Inglorious basterds


2009
Réalisé par Quentin Tarantino
Avec Brad Pitt, Mélanie Laurent, Christoph Waltz

Waouw ! Tarantino est un grand, un très grand même. Qui d’autre que lui pour revisiter l’Histoire de cette façon ? Personne. Lui seul a l’esprit, la culture, la technique et l’envie nécessaires à ce genre de projet. Pour « Inglorious basterds », il explore un nouveau genre, le film de guerre. Tournée en western spaghetti, la Seconde Guerre Mondiale n’aura jamais paru aussi fun (même si le fond est bien plus grave on le sait tous).

Au niveau du scénario, ce sont deux histoires qui vont fusionner progressivement pour nous dévoiler le film. La première : celle de Shosanna (alias Mélanie Laurent, dont « Couantine » Tarantino en parle comme d’une muse) qui échappe de justesse à la mort après l'exécution de sa famille et s'enfuit à Paris où elle se construit une nouvelle identité en devenant exploitante d'une salle de cinéma. La seconde : celle d’un commando spécial de soldats juifs américains, avec à sa tête le lieutenant Aldo Raine (alias Brad Pitt en grande forme, comme je l’aime !) qui mène des actions punitives particulièrement sanglantes contre les nazis. On les appelle "les bâtards". Voilà. De péripéties en péripéties, les deux récits vont se retrouver pour une fin épique qui je suis sur ne vous laissera pas indifférent. Polémique ou non ? A vous de juger !

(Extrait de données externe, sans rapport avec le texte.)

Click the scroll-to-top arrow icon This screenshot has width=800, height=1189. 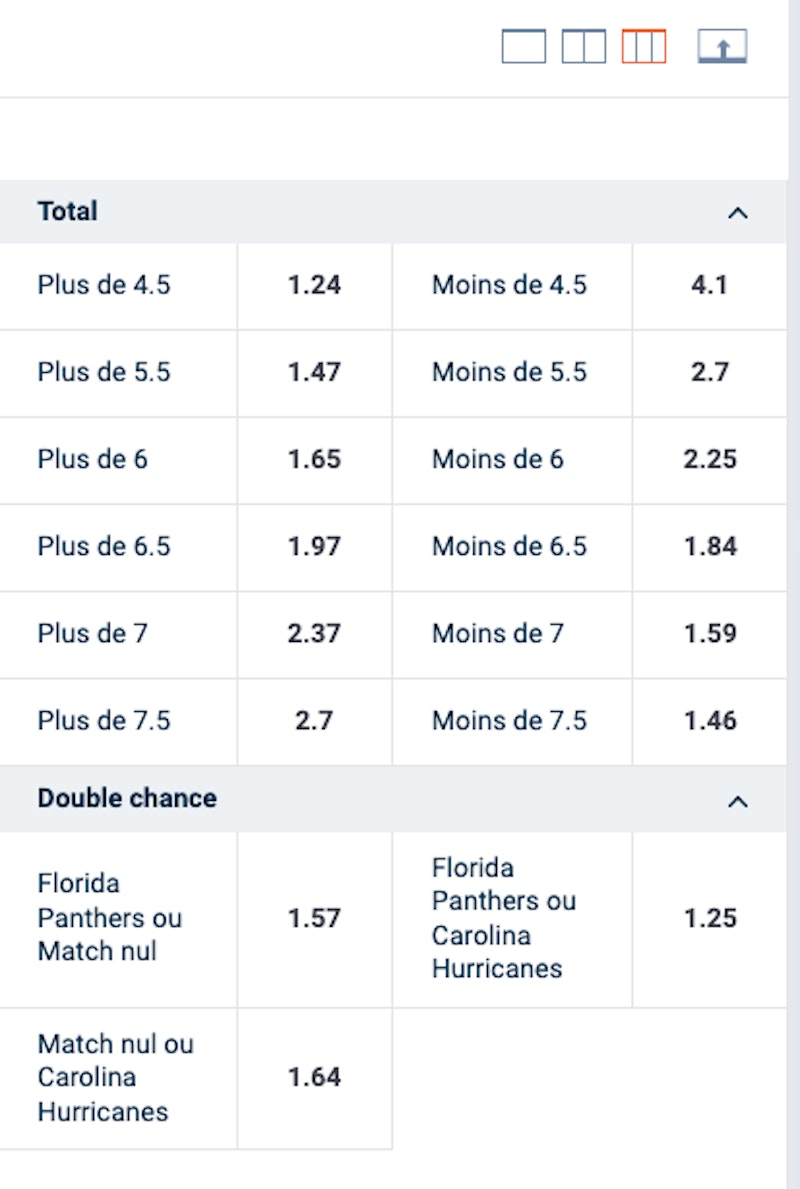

« Il était une fois la France sous l’occupation Nazie… ». Cela aurait pu être le titre officiel du film, ce n’est au final que le titre du premier des cinq chapitres qui composent l’histoire. Le premier et le plus fidèle à l’Histoire. Sans artifices, Tarantino pose les bases de son chef d’œuvre en filmant le Colonel Hans Landa, le « chasseur de juifs », dans une de ses missions les plus routinières et les plus horribles. Interprété brillamment par Christoph Waltz, Prix d'Interprétation Masculine à Cannes cette année, ce colonel est l’un des atouts majeurs d’ « Inglorious Basterds ». Cynique, placide, violent, souriant mais dérangé, cultivé : Christoph Waltz donne aux cadres de l’Allemagne nazie une image assez incroyable. A tel point que d’après les dires, Quentin Tarantino allait abandonner le projet tant il ne trouvait pas THE acteur pour incarner le personnage. Quelle chance que la rencontre ait pu se faire.

Effets de série Z, dérision, exagération, sensualité, phrases chocs et plans insensés : Tarantino déroule son style en toute aisance. C’est fluide, réfléchi, limpide, drôle, efficace. Les 2h30 sans accroc. Bizarrement, je trouve qu’il y a pour ce film une certaine « maturité » (je ne sais pas si c’est le bon terme mais bon passons). « Inglorious basterds » est un film total, abouti qui synthétise l’œuvre du réalisateur jusque là : force de scénario et force de style. Certains verront même la phrase de fin comme un clin d’œil lorsque Brad Pitt parle de « [s]on chef-d’œuvre » après avoir gravé au couteau une croix gammée sur un front allemand… Allez savoir ? Pour ma part, j’ai trouvé ce film jubilatoire.